**How to complete this task:** Starting at the first line and ending at the last, reproduce the records below exactly.

**Data records:**
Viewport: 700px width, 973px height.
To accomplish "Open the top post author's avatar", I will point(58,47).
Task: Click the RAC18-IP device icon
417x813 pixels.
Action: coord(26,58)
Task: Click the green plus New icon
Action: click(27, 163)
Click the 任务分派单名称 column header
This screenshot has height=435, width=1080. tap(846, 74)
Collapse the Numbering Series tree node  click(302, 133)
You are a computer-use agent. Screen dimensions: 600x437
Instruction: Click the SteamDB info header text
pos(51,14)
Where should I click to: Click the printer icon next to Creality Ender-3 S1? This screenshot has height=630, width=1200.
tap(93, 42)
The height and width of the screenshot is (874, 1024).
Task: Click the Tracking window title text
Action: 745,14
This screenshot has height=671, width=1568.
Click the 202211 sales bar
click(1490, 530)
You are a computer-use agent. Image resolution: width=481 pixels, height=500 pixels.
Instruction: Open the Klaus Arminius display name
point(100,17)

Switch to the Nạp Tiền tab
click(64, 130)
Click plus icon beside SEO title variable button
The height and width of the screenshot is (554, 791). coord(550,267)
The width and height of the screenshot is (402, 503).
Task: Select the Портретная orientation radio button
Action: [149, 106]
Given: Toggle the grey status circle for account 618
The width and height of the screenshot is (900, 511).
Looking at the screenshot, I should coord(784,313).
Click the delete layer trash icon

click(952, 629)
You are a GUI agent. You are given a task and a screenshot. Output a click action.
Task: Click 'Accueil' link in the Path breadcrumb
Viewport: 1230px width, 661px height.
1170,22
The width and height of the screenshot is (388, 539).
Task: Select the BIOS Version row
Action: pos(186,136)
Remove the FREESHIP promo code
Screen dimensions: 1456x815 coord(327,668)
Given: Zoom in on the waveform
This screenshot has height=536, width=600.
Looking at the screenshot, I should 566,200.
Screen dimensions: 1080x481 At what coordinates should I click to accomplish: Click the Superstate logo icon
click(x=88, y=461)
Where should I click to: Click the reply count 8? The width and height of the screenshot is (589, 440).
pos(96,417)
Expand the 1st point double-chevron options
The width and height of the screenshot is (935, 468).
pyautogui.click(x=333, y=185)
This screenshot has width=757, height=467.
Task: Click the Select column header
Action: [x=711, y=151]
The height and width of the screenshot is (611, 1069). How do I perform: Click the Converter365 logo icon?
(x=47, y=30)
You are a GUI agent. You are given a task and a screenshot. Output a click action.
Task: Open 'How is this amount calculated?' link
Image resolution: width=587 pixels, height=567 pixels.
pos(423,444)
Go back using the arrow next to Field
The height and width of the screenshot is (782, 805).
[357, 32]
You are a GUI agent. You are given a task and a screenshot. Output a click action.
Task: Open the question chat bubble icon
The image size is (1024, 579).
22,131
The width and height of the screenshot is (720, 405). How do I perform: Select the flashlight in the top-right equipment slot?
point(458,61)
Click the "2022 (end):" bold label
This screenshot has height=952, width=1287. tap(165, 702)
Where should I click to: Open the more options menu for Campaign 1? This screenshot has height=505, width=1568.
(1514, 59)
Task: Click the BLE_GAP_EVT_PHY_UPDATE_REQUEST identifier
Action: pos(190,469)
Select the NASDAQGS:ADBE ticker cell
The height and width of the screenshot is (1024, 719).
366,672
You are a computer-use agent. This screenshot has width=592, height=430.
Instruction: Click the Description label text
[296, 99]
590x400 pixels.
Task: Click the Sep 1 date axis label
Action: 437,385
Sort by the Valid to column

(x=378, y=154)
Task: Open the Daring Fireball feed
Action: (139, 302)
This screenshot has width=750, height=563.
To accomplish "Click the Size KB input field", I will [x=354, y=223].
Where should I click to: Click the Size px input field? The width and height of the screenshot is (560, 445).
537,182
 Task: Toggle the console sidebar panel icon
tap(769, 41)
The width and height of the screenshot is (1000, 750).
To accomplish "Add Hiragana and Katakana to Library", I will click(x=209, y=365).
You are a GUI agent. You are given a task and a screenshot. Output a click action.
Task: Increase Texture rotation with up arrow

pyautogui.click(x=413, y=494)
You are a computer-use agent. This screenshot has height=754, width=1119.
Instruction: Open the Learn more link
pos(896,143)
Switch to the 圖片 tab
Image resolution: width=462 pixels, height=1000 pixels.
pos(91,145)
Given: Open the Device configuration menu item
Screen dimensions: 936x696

**Task solution:**
Viewport: 700px width, 973px height.
To accomplish "Open the top post author's avatar", I will point(58,47).
Task: Click the RAC18-IP device icon
417x813 pixels.
Action: coord(26,58)
Task: Click the green plus New icon
Action: click(27, 163)
Click the 任务分派单名称 column header
This screenshot has height=435, width=1080. tap(846, 74)
Collapse the Numbering Series tree node  click(302, 133)
You are a computer-use agent. Screen dimensions: 600x437
Instruction: Click the SteamDB info header text
pos(51,14)
Where should I click to: Click the printer icon next to Creality Ender-3 S1? This screenshot has height=630, width=1200.
tap(93, 42)
The height and width of the screenshot is (874, 1024).
Task: Click the Tracking window title text
Action: 745,14
This screenshot has height=671, width=1568.
Click the 202211 sales bar
click(1490, 530)
You are a computer-use agent. Image resolution: width=481 pixels, height=500 pixels.
Instruction: Open the Klaus Arminius display name
point(100,17)

Switch to the Nạp Tiền tab
click(64, 130)
Click plus icon beside SEO title variable button
The height and width of the screenshot is (554, 791). coord(550,267)
The width and height of the screenshot is (402, 503).
Task: Select the Портретная orientation radio button
Action: [149, 106]
Given: Toggle the grey status circle for account 618
The width and height of the screenshot is (900, 511).
Looking at the screenshot, I should coord(784,313).
Click the delete layer trash icon

click(952, 629)
You are a GUI agent. You are given a task and a screenshot. Output a click action.
Task: Click 'Accueil' link in the Path breadcrumb
Viewport: 1230px width, 661px height.
1170,22
The width and height of the screenshot is (388, 539).
Task: Select the BIOS Version row
Action: pos(186,136)
Remove the FREESHIP promo code
Screen dimensions: 1456x815 coord(327,668)
Given: Zoom in on the waveform
This screenshot has height=536, width=600.
Looking at the screenshot, I should 566,200.
Screen dimensions: 1080x481 At what coordinates should I click to accomplish: Click the Superstate logo icon
click(x=88, y=461)
Where should I click to: Click the reply count 8? The width and height of the screenshot is (589, 440).
pos(96,417)
Expand the 1st point double-chevron options
The width and height of the screenshot is (935, 468).
pyautogui.click(x=333, y=185)
This screenshot has width=757, height=467.
Task: Click the Select column header
Action: [x=711, y=151]
The height and width of the screenshot is (611, 1069). How do I perform: Click the Converter365 logo icon?
(x=47, y=30)
You are a GUI agent. You are given a task and a screenshot. Output a click action.
Task: Open 'How is this amount calculated?' link
Image resolution: width=587 pixels, height=567 pixels.
pos(423,444)
Go back using the arrow next to Field
The height and width of the screenshot is (782, 805).
[357, 32]
You are a GUI agent. You are given a task and a screenshot. Output a click action.
Task: Open the question chat bubble icon
The image size is (1024, 579).
22,131
The width and height of the screenshot is (720, 405). How do I perform: Select the flashlight in the top-right equipment slot?
point(458,61)
Click the "2022 (end):" bold label
This screenshot has height=952, width=1287. tap(165, 702)
Where should I click to: Open the more options menu for Campaign 1? This screenshot has height=505, width=1568.
(1514, 59)
Task: Click the BLE_GAP_EVT_PHY_UPDATE_REQUEST identifier
Action: pos(190,469)
Select the NASDAQGS:ADBE ticker cell
The height and width of the screenshot is (1024, 719).
366,672
You are a computer-use agent. This screenshot has width=592, height=430.
Instruction: Click the Description label text
[296, 99]
590x400 pixels.
Task: Click the Sep 1 date axis label
Action: 437,385
Sort by the Valid to column

(x=378, y=154)
Task: Open the Daring Fireball feed
Action: (139, 302)
This screenshot has width=750, height=563.
To accomplish "Click the Size KB input field", I will [x=354, y=223].
Where should I click to: Click the Size px input field? The width and height of the screenshot is (560, 445).
537,182
 Task: Toggle the console sidebar panel icon
tap(769, 41)
The width and height of the screenshot is (1000, 750).
To accomplish "Add Hiragana and Katakana to Library", I will click(x=209, y=365).
You are a GUI agent. You are given a task and a screenshot. Output a click action.
Task: Increase Texture rotation with up arrow

pyautogui.click(x=413, y=494)
You are a computer-use agent. This screenshot has height=754, width=1119.
Instruction: Open the Learn more link
pos(896,143)
Switch to the 圖片 tab
Image resolution: width=462 pixels, height=1000 pixels.
pos(91,145)
Given: Open the Device configuration menu item
Screen dimensions: 936x696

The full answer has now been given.